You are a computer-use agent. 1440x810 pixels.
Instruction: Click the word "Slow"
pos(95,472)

—————

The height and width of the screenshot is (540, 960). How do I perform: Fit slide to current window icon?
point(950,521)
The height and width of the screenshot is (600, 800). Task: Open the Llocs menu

—————

> _Task details_
In the listing above, find the line containing "The height and width of the screenshot is (540, 960)." and the line containing "The height and width of the screenshot is (600, 800).". Output them and every line between, exactly, and nothing else.

> _Response_
The height and width of the screenshot is (540, 960). How do I perform: Fit slide to current window icon?
point(950,521)
The height and width of the screenshot is (600, 800). Task: Open the Llocs menu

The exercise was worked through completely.